[“THE EDGE OF THE FUTURE” SERIES.]
THE RACE TO THE NORTH POLE.
THE EXPEDITIONS OF NANSEN AND JACKSON.
By Hugh Robert Mill, D.Sc.,
Author of “The Realm of Nature.”
INTRODUCTION.
Arctic enthusiasm is an intermittent fever, returning in almost epidemic form after intervals of normal indifference. Twelve years ago there was a wide-spread outbreak, but for the last ten years the symptoms have never been so severe as to result in a great expedition. If all goes well this summer there will be a renewed paroxysm; no less than three new ventures northward being sent out by different routes to converge on the pole.
It is refreshing, in this prosaic time, to recognize the power of pure sentiment in the quest for glory. Polar research is a survival, or rather an evolution, of knight-errantry, and our Childe Rolands challenge the “Dark Tower of the North” as dauntlessly as ever their forbears wound slug-horn at gate of enchanted castle. The “woe of years” invests the quest with elements which redeem failure from disgrace; but whoever succeeds in overcoming the difficulties that have baffled all the “lost adventurers” will make the world ring with his fame as it never rang before. We commonplace human beings are as quick to see and prompt to appreciate heroic daring, perseverance, and valor as ever were the dames of mythic Camelot; and the race for the pole will be watched by the world with generous sympathy.
Incidentally the fresh Arctic journeys must secure much scientific information, but that aspect of them appeals to the few. It is as a display of the grandest powers of man in conflict with the tyranny of his surroundings that Arctic travel appeals directly to the heart. Since McClure, in 1850, forced the north-west passage from Bering Strait to Baffin Bay, and Nordenskjold, in 1878, squeezed the “Vega” through, between ice and land, from the North Cape to the Pacific, the futility of the golden dreams of the greedy old merchants who tried to reach the wealth of the Orient by short cuts through the ice has been demonstrated. Although no money is likely to be made out of the Arctic, we want information thence which it is almost impossible to get; and the almost impossible is dear to every valiant heart.
We know a good deal about the state of matters near the poles, but yet not enough to let us understand all the phenomena of our own lands. In this respect, however, the South Pole is the most promising field, for its surroundings probably conceal the mainspring of the great system of winds which do the work of the air on every land and sea. Dr. Nansen has promised to go there after returning from the North, and solving its simpler problems. The chilly distinction of being the coldest part of the earth is probably due to the northern parts of Eastern Siberia, and not to the North Pole. The “magnetic pole,” where the needle hangs vertically, has been found in the Arctic archipelago north of America, and in many ways scientific observations there are worth more than at the North Pole itself.

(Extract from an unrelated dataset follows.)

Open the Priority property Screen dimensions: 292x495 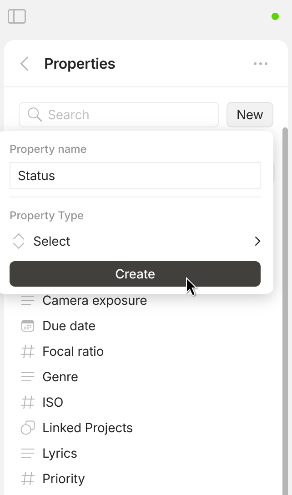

We know that, if attained, the North Pole would probably be like any other part of the Arctic regions, presenting a landscape of ice and snow, perhaps with black rock showing here and there, containing fossils of a former age of heat, perhaps broken by pools or lanes of open water. The pole has no physical mark any more than the top of a 148 spinning coin has, and the pole is not even a fixed point; like the end of the axis of the spinning coin, it moves a little to and fro on the circumference. If the geographical point were reached, the pole-star would be seen shining almost vertically overhead, describing a tiny circle around the actual zenith; and all the other stars of the northern half of the sky would appear slowly wheeling in horizontal circles, never rising, never setting, and each completing its circuit in the space of twenty-three hours and fifty-six minutes. In summer the sun would appear similarly, never far above the horizon, but circling for more than half the year in a spiral, winding upward until about 25° above the horizon, and winding downward again until lost to view. The periods of daylight and darkness at the poles do not last exactly six months each, as little geography books are prone to assert. Such little books ignore the atmosphere for the sake of simplicity, but the air-shell that shuts in our globe bends the rays of light, so that the sun appears before his theoretical rising, and remains in sight after his theoretical setting. At the pole, in fact, the single “half-yearly day” is a week longer than the one “half-yearly night.”